◆ WHAT THE TASK REQUIRES:
Turn the entries between the line holding "Given: Click the" and the end of the entries, inclusive, into a Markdown table with the columns "Row" and "Line", skipping blank lines and leaving out the pictures.

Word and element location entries
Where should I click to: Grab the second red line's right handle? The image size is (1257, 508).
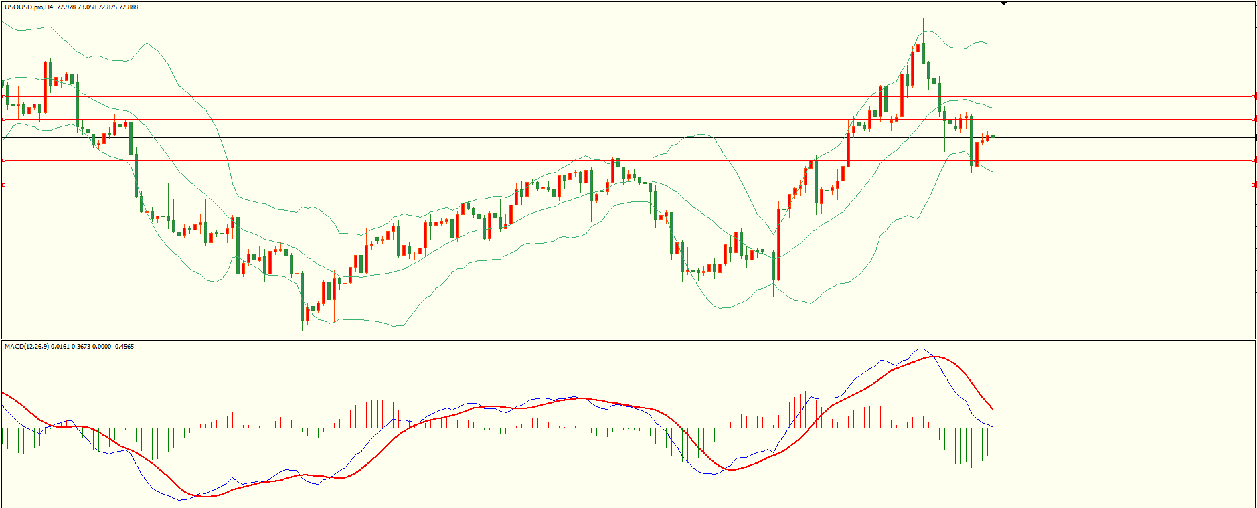tap(1253, 120)
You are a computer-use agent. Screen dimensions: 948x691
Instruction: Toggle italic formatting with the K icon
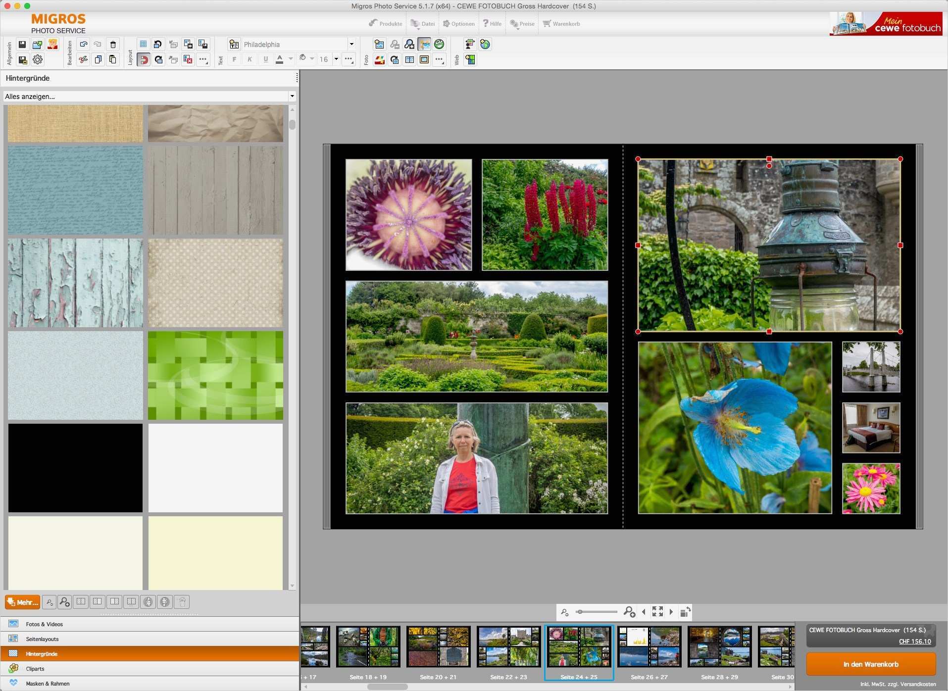(249, 59)
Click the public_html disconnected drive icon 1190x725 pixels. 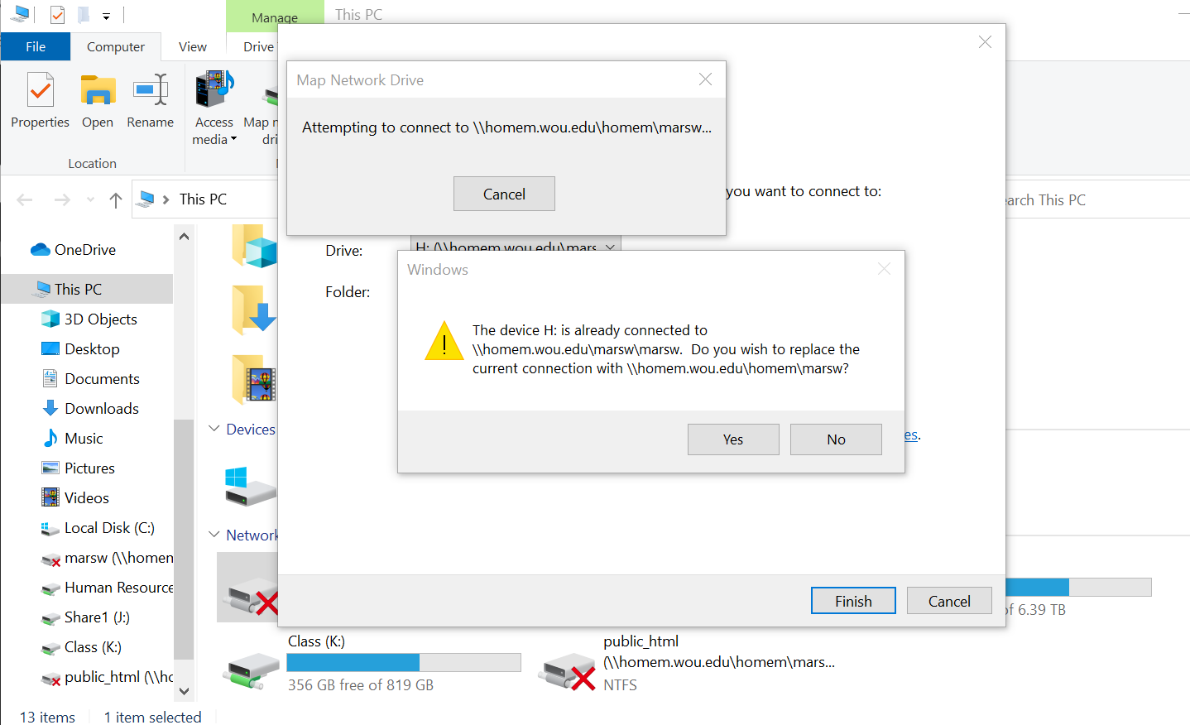click(x=567, y=670)
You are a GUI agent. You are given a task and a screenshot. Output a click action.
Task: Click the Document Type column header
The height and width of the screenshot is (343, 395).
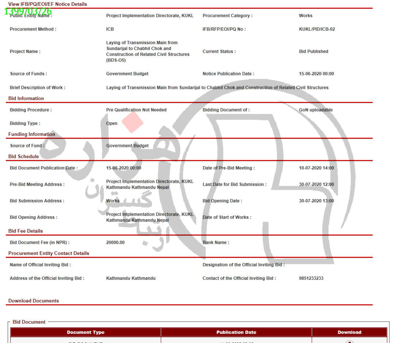(86, 332)
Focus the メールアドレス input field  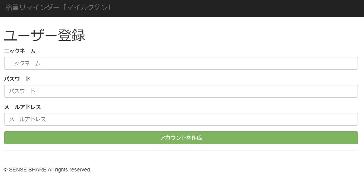pyautogui.click(x=181, y=119)
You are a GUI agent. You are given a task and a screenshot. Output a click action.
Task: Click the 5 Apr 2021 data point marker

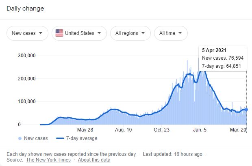pos(246,110)
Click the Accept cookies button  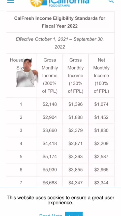point(74,214)
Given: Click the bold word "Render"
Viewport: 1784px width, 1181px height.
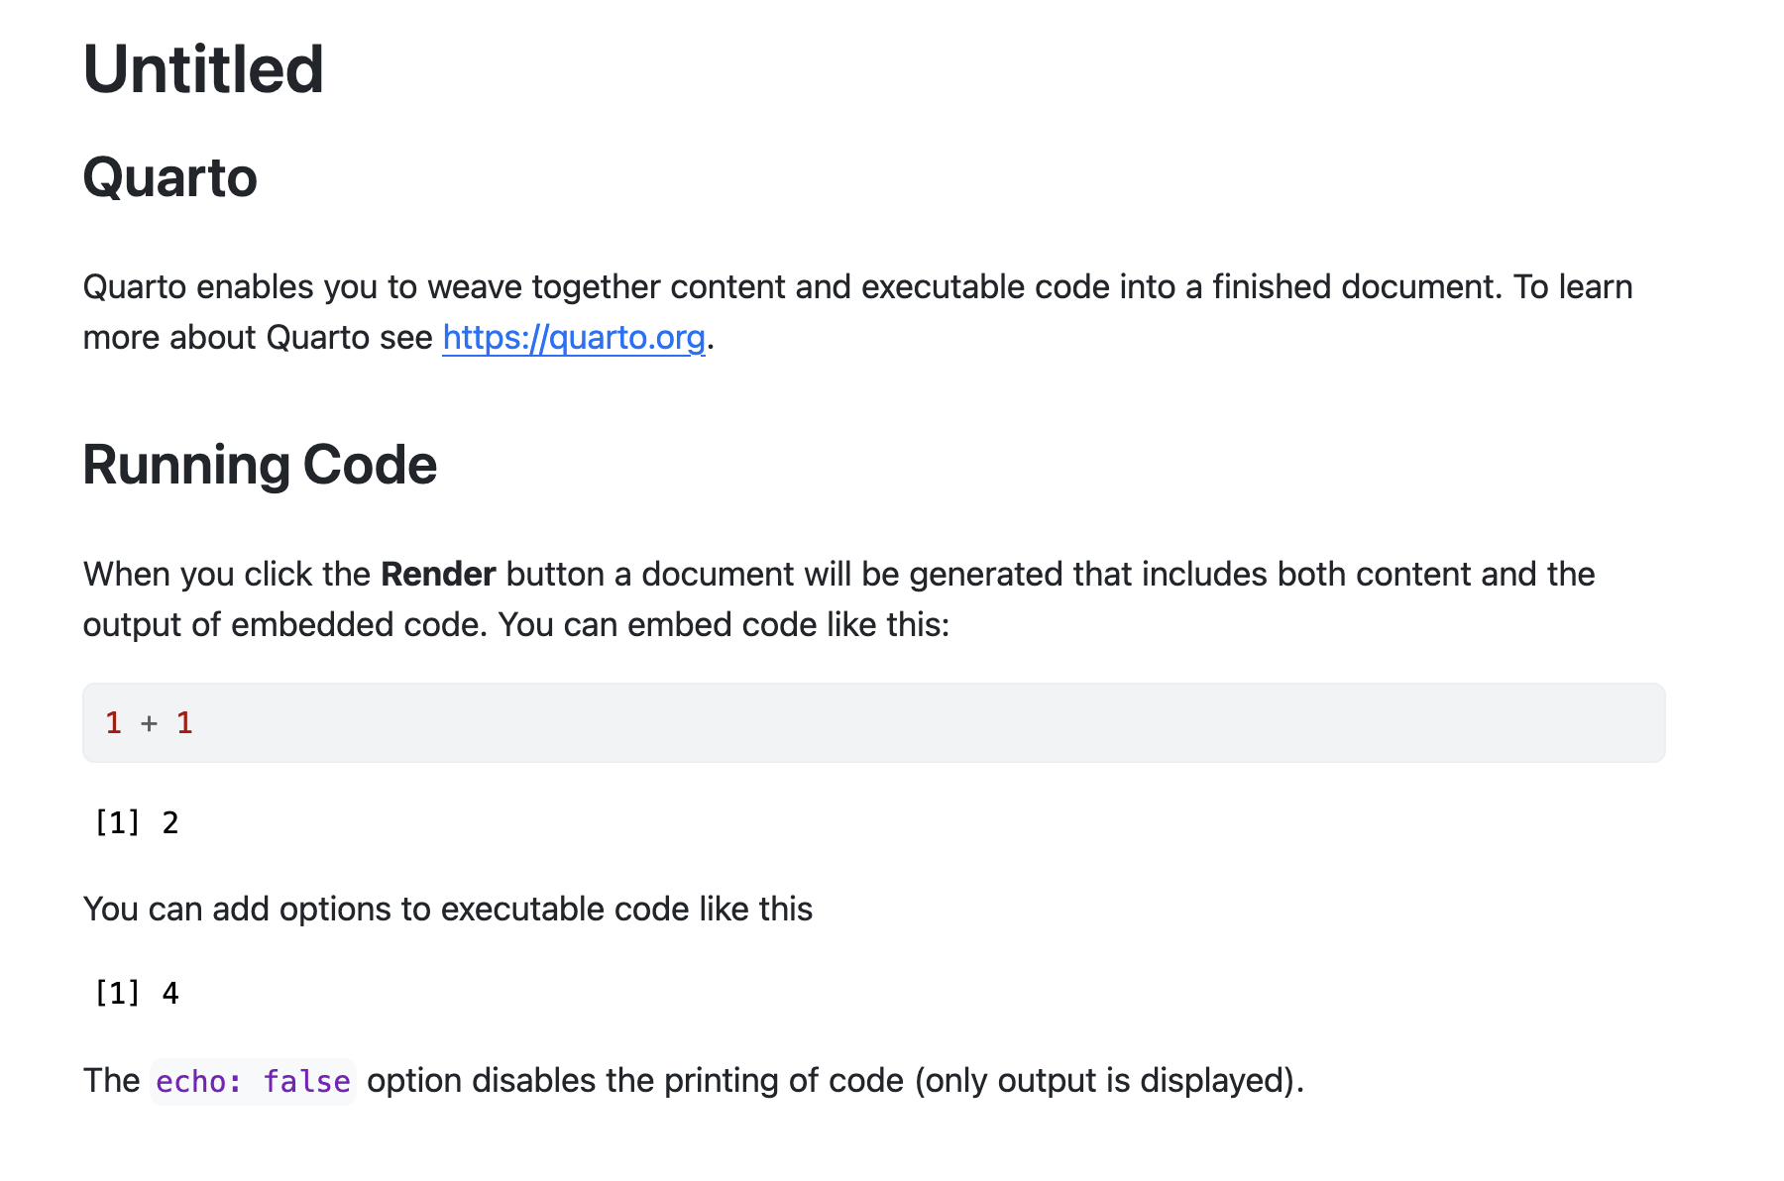Looking at the screenshot, I should (438, 575).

◆ COMPLETE ANSWER:
| Row | Line |
|---|---|
| 1 | Given: Click the bold word "Render" |
| 2 | Viewport: 1784px width, 1181px height. |
| 3 | Looking at the screenshot, I should (438, 575). |